Nonradioactive EMSA assessment of substitution mutants in the dimerization region.
(a) The dimerization region sequence was placed on a helical wheel with hydrophobic amino acids marked black and hydrophilic amino acids marked white to show the amphipathic nature of the predicted helix. S78 and Q79 (underlined) were substituted with alanine in a previous study with no effect on dimerization [25]. (b) For each substitution mutant presented in Fig 1, an EMSA was performed with a CC36 double site DNA probe and a substoichiometric protein to DNA ratio. Mutants with a nonfunctional dimerization domain are observed as a mixture of one site and two-site occupancies while mutants that retain a functional dimerization domain are observed exclusively as a two site occupancy. Mutants that do not have a functional dimerization domain from this qualitative assay coincide with the hydrophobic amino acids on the helical wheel.
Fig 4.
A peptide from the dimerization region binds preassembled SOX9 DNA complexes.
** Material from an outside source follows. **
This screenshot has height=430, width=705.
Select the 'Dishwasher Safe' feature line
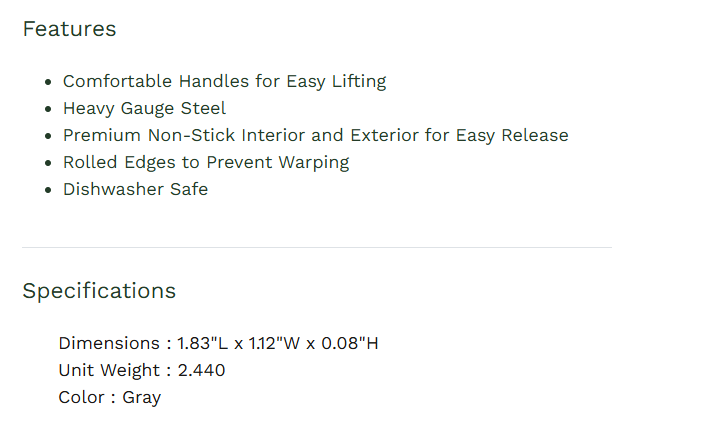pyautogui.click(x=135, y=189)
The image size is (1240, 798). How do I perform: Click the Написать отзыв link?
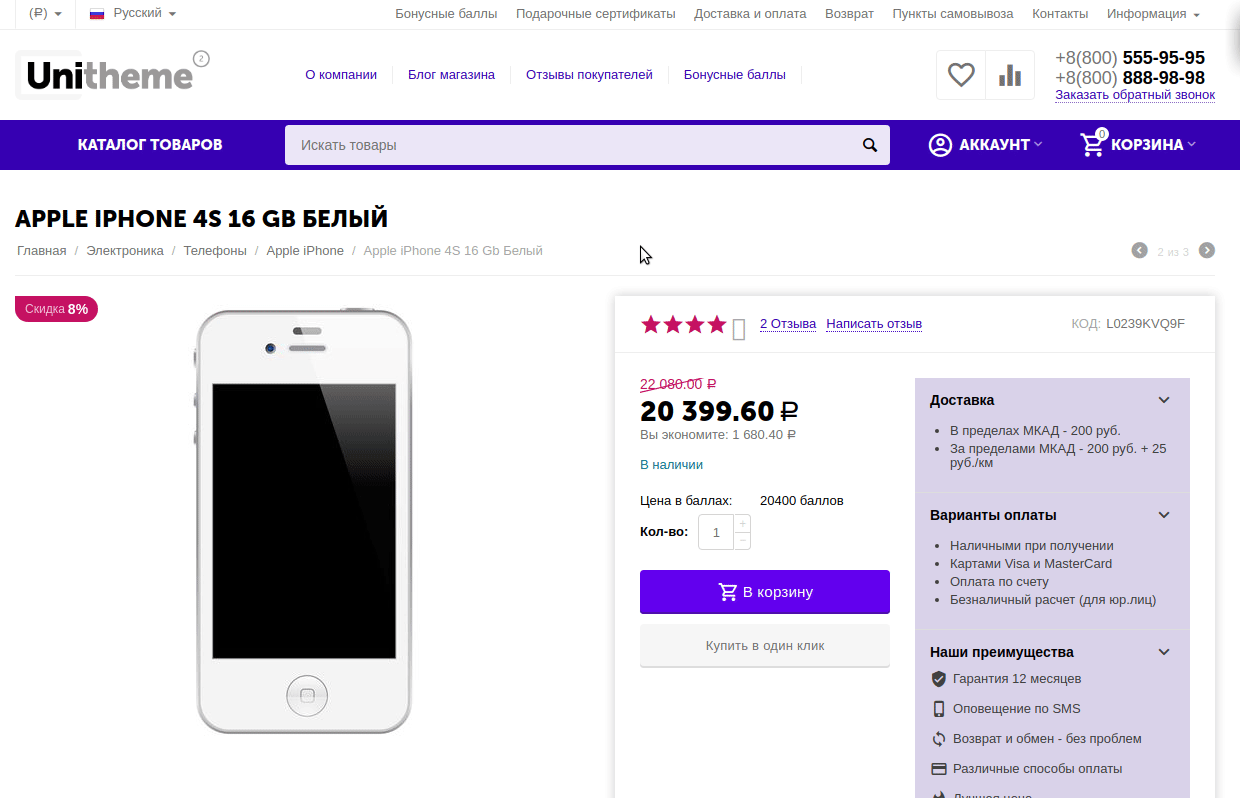(x=874, y=324)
(a) Sequence alignment of the HMG domains from three dimerizing Group E proteins (SOX8/9/10) and two non-dimerizing proteins, SRY and SOX18. (b) Four substitution mutants in the SOX9 HMG domain were chosen for analysis based upon sequence conservation among Group E family members and a high degree of side chain surface exposure. (b) Presentation of EMSA data is similar Fig 3. The observed single and double occupancy bands for the mutants A119E and L142Q demonstrated loss of dimerization (red). In contrast, the A118E and L145E mutants retain dimerization (green) (c) To solutions of stoichiometric, fully occupied complexes of protein (2 μM) and CC36 at (1 μM), an increasing amount of FITC-labeled peptide corresponding to amino acids 71–85 of the dimerization region (D-peptide) was added followed by an EMSA to resolve the complex. The presence of the peptide in the protein/DNA complex was determined by detection of FITC fluorescence (ex: 495 nm, em: 519 nm).
Fig 5.
Molecular docking of a potential dimerization region helix upon the SOX9 HMG domain.
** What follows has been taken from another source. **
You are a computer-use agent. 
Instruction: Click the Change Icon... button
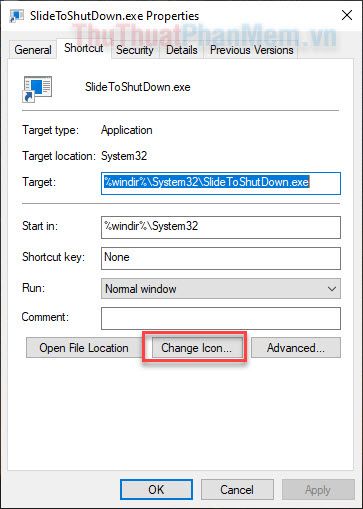click(x=196, y=348)
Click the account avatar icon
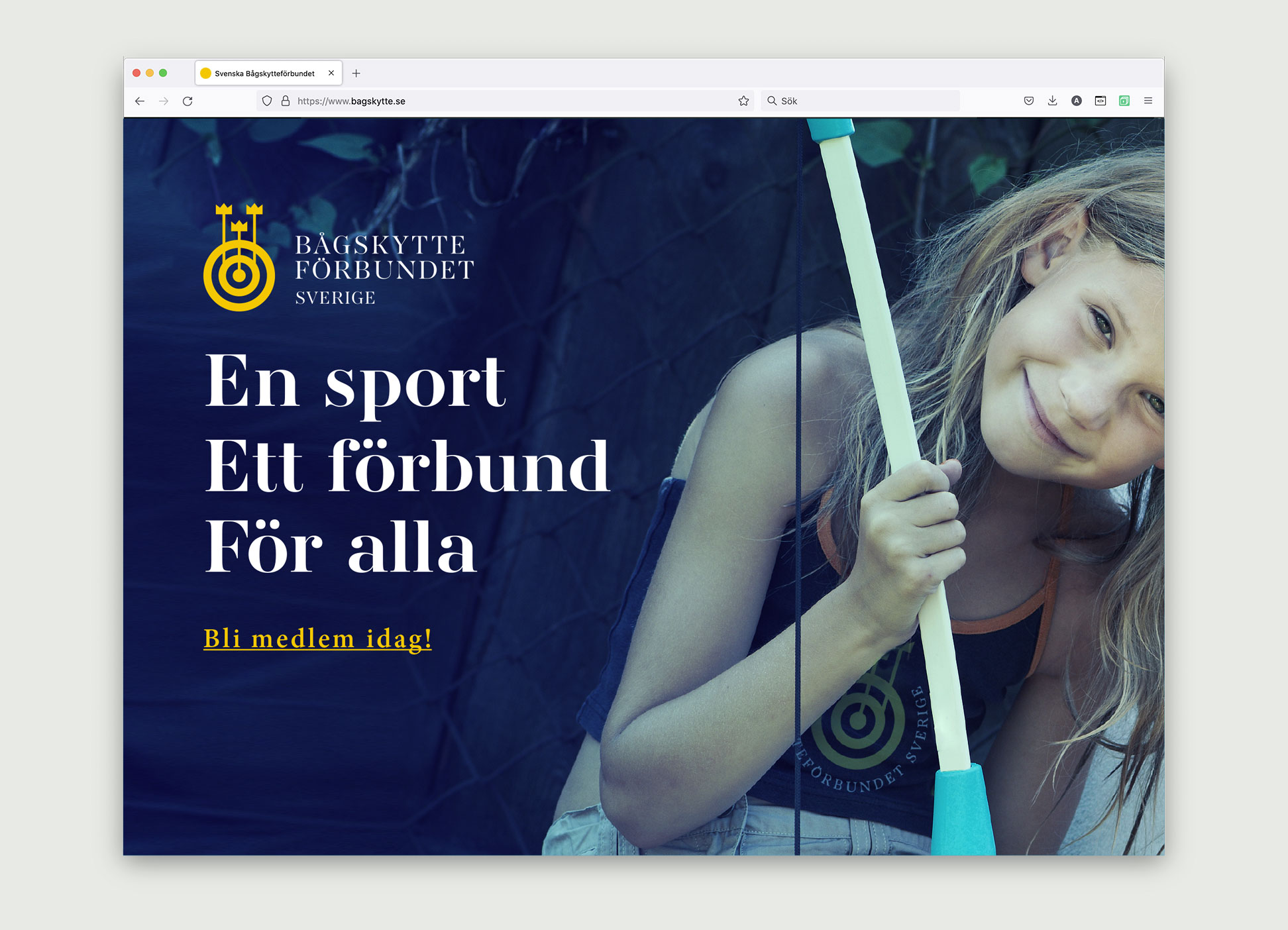The image size is (1288, 930). [1077, 101]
Guided by substitution mutagenesis data, the dimerization region was modeled as one amphipathic helix (α0; blue), and docked onto a cleft formed by α1 and α2 of the HMG domain. Following the color scheme in Fig 4, amino acids that prevented and retained dimerization are red and green, respectively. Additional amino acids colored pink (W115, L123, L130, T138, L139, and T146) were include with A119 and L142 to form a contingous hydrophobic surface for peptide docking.
Fig 6.
A molecular model of the dimeric SOX9 complex.
(a) The sequence of the DNA duplex in the model. The two inverted sites in the palindrome represent canonical high affinity sequences for SOX family proteins. (b,c) Two views of the complex rotated 90° highlighting the bend in DNA and the distance in which the linker region can bridge the two proteins.